## SET TASK A
According to the XenServer notes, why should Spanning Tree Protocol be disabled when bonded or teamed NICs are used in a virtual environment?
## SET TASK B
Gather every line of the records that contains the string "page", matching case exactly.

## TEXT BLOCK

Spanning Tree Protocol should be disabled if you are using Bonded or teamed NICs in a virtual environment. Because of the nature of Bonds and Nic teaming, Spanning Tree Protocol should be disabled to avoid failover delay issues when using bonding.

4. Disable BPDU guard on XenServer connected ports.

BPDU is a protection setting part of the STP that prevents you from attaching a network device to a switch port. When you attach a network device the port shuts down and has to be enabled by an administrator.

A PortFast port should never receive configuration BPDUs.

5 Considerations for IP Addressing in XenServer for Storage and Management Networks

6 Xenserver 5.6 Fp1 – may experience FREEZE (no HF yet , APR 2011)

1. Login to control domain (dom0) on affected box and execute below command
echo “NR_DOMAIN0_VCPUS=1” > /etc/sysconfig/unplug-vcpus
2. Reboot server
Hosts Become Unresponsive with XenServer 5.6 on Nehalem and Westmere CPUsEdit

6 XS snapshot notes

XenServer: Understanding Snapshots

Deleting Snapshot will not recover the DISK space if the storage is connected via iSCSI/FC.

NFS will have smaller foot print, but it will still have main disk + delta Disk remain even when there is no more snapshots.

You can export and import VM to reduce the disk to one or save the space.



7 How to create a virtual router/isolated network on Xenserver



8 vcpu tuning

The following section describes the procedure to modify the default setup with some example commands.

## DATA LISTING
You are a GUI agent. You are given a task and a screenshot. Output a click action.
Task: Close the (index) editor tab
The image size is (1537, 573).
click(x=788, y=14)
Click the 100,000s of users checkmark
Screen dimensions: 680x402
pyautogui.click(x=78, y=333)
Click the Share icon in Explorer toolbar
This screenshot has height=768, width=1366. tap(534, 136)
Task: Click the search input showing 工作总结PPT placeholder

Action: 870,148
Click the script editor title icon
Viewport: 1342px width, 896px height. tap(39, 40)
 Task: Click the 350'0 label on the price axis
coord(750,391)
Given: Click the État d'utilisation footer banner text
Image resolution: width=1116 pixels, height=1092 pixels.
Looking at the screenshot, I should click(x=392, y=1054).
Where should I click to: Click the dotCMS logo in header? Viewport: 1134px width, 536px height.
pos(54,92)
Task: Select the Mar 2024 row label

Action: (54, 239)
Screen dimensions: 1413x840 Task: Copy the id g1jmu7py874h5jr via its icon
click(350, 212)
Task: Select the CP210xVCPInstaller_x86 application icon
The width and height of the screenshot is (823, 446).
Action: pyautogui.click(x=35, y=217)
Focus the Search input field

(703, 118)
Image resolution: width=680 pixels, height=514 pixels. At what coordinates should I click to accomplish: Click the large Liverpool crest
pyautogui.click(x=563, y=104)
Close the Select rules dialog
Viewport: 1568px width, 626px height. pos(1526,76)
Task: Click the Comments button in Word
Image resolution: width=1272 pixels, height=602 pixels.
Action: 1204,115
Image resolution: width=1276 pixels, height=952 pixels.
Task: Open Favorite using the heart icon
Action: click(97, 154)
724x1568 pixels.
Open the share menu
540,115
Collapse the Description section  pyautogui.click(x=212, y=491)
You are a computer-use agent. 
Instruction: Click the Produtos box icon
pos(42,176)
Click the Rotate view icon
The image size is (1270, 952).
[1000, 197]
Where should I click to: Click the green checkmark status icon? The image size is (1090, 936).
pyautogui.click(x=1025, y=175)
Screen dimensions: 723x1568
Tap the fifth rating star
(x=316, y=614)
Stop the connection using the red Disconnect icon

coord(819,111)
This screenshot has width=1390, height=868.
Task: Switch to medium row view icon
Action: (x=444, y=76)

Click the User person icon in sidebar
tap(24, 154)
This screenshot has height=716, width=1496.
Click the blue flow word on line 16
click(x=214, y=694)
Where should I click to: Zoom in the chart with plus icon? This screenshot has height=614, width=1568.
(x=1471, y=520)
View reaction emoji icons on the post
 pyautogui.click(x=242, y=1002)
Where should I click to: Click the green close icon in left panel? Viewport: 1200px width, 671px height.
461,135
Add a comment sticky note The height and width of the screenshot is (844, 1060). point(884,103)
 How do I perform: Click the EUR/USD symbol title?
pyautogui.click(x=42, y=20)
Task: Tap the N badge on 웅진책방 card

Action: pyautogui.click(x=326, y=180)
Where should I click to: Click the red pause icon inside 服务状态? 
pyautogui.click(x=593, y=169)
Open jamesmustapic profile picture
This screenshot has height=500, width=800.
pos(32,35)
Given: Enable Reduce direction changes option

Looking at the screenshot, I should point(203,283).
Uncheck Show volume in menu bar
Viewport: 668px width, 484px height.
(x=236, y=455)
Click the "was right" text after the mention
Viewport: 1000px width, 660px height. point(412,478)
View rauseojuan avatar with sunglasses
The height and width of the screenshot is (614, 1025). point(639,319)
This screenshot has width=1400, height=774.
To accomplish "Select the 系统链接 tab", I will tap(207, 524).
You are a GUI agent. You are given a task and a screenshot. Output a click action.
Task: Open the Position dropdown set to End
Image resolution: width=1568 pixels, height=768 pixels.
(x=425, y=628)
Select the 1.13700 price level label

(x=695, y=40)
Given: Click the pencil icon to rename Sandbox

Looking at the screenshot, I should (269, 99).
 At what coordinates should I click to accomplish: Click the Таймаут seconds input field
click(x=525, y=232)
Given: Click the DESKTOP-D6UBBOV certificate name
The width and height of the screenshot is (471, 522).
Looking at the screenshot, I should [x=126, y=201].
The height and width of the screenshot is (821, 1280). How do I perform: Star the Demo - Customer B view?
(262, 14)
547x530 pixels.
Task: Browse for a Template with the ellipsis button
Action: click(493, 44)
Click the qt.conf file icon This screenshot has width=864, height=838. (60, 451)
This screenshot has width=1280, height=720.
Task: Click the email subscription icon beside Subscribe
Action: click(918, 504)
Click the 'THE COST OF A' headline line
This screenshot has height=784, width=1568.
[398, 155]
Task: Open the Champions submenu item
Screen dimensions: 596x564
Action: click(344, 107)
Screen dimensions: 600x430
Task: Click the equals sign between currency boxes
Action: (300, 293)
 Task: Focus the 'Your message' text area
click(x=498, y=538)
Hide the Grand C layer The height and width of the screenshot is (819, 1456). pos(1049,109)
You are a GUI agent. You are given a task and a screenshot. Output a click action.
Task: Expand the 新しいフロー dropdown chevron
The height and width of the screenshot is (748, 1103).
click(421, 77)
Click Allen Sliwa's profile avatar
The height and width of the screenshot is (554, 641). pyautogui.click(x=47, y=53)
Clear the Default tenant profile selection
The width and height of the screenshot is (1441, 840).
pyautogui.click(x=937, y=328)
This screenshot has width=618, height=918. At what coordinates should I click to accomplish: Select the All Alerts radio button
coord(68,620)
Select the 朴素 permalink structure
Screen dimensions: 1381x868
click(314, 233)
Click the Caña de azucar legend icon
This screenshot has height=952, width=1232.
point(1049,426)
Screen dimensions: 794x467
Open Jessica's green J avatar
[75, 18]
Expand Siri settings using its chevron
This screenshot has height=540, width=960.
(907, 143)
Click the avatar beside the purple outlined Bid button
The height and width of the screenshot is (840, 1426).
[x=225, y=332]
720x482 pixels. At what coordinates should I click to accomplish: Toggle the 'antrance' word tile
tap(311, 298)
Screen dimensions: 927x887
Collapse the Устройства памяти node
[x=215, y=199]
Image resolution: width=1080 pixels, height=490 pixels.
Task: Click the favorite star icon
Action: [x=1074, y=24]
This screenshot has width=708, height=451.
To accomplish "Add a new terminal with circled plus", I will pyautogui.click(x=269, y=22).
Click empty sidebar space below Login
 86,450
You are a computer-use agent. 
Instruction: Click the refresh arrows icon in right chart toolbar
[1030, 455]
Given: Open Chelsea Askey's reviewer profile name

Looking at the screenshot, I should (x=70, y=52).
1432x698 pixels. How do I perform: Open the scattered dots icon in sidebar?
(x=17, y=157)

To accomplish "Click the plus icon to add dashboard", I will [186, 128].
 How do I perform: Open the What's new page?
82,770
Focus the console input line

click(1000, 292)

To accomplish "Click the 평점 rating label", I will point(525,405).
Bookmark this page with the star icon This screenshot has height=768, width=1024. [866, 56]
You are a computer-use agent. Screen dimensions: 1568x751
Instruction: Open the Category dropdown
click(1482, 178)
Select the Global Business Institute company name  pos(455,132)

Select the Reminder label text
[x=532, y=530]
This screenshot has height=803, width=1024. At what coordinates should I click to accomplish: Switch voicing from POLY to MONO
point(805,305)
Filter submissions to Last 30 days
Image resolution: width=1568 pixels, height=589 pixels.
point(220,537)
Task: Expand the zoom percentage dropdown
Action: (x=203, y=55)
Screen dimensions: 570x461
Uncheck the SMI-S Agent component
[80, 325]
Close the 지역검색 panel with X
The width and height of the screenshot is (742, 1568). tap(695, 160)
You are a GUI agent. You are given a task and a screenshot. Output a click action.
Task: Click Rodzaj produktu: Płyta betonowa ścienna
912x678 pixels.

## FULL RESPONSE A
Spanning Tree Protocol should be disabled to avoid failover delay issues when bonding is used. The notes attribute this to the nature of bonds and NIC teaming.

## FULL RESPONSE B
 How do I perform: Open the What's new page?
Bookmark this page with the star icon This screenshot has height=768, width=1024. [866, 56]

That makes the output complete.